On the lake, director Philipp Stölzl had engineered a huge moving head for the jester plus two enormous hands with movable fingers, one holding a giant balloon. Rigoletto is a middle period Verdi opera where the court jester connives with his master the Duke in procuring ladies and hoodwinking their husbands or fathers, but when it concerns the jester’s own daughter his revenge misfires. The dead body that the assassin delivers in a sack is the girl herself, and in a final duet with her father Rigoletto she promises to join her mother in heaven and pray for him there. While her lifeless body lies on stage a double ascends to the heavens in the balloon, a very effective ending to an otherwise over the top staging where performers and acrobats, some dressed as monkeys, appear all over the place: inside and on top of the giant head, climbing into precarious positions and clambering from hands to face.
Kathi Maurer’s excessively colourful and outrageous costumes helped emphasise the youthful hi-jinks at the Duke’s court, and English pantomime lovers would have found plenty of opportunities to call out “behind you!” before someone was tipped into the lake.

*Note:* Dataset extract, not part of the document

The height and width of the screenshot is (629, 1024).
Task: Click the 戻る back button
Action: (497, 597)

But if it all seemed too much, the music was wonderful, dynamically conducted by Enrique Mazzola with Bulgarian baritone Vladimir Stoyanov outstanding in the title role. Lovely singing from French soprano Mélissa Petit as Gilda, even on trapezes and hanging half-out of the balloon, and Stephen Costello as a strongly sung Duke defied any sense of vertigo by clambering around the giant head and lying in a hammock suspended 30 metres above the main stage. How they coped I have no idea, but I felt exhausted just watching this hyperactive production!
No such problem with the hugely moving Don Quichotte in the Festival Theatre. Massenet’s final opera is a well-constructed drama based on a play by Jean Le Lorraine, in turn based on Cervantes. Dulcinée is pursued by five gallants, and when the Don arrives protesting undying devotion, she suggests he can prove it by recovering her necklace, stolen by bandits the day before. In the third act of five he and the loyal Sancho Panza confront the bandits, a gang in a run-down neighbourhood in Mariam Clément’s eclectic production, recovering the necklace through the Don’s conviction that he is here to do good and treat all men with respect. Ms Clément’s production takes a view of the need for masculinity to be respected, and in his encounter with the gang our hero is a crusader for justice dressed as Spiderman. Bloodied but unbowed he leaves them to ponder the goodness in their lives.

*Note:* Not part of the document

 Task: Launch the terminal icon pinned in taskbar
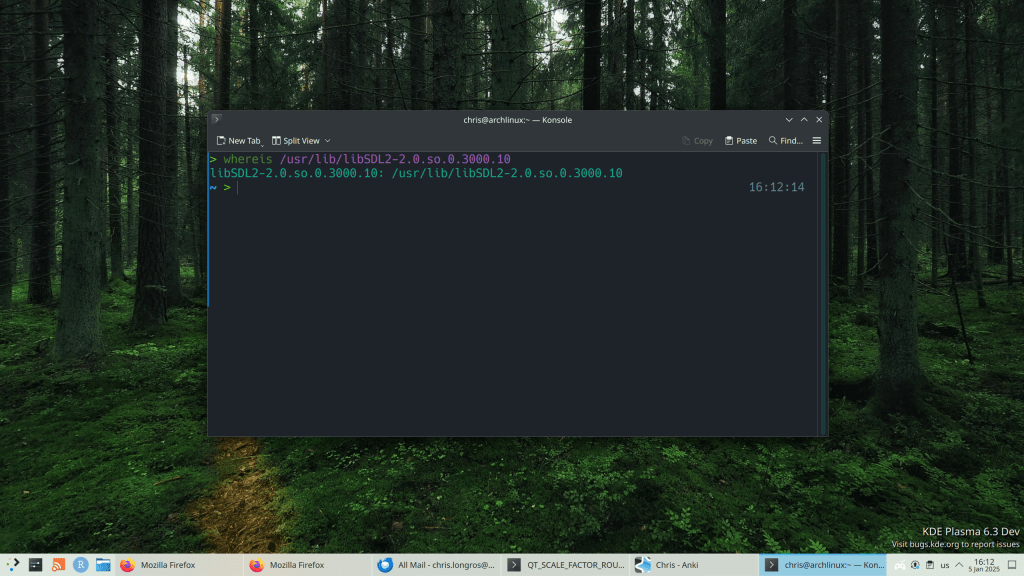click(x=36, y=565)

When he returns to give Dulcinée the necklace she is now a manager with her own office, but laughingly rejects his proposal of marriage, though she immediately regrets her insincerity. As the staff make fun of him, Sancho Panza rips into their insufferable mockery and takes his master away. In the brief fifth act the two of them are alone, away from the trite world of the everyday, and as the Don realises death is on its way he stretches his arms towards the stars. Dulcinée then steps from stage to auditorium and out through the back, her voice calling from the distance le temps d’amour a fui (the time for love is past).
Suddenly we are left to contemplate what modern life is doing to men, to women, to love itself in the pure realm inhabited by the Don, and as Dulcinée herself says in Act 4 when her associates mock him, Oui, peut-etre est-il fou, mais c’est un fou sublime! (Yes, perhaps he’s mad, but it’s a sublime madness). A lesson here for us all. After seeing each of the five acts in a different setting, starting with the Spain of the past on a stage within a stage, where audience members argue with one another but eventually take their seats to watch the play, we find at the end a stage within a stage within a stage, and as Sancho Panza weeps over the Don’s dead body the music draws to a close and three stage curtains close one behind another.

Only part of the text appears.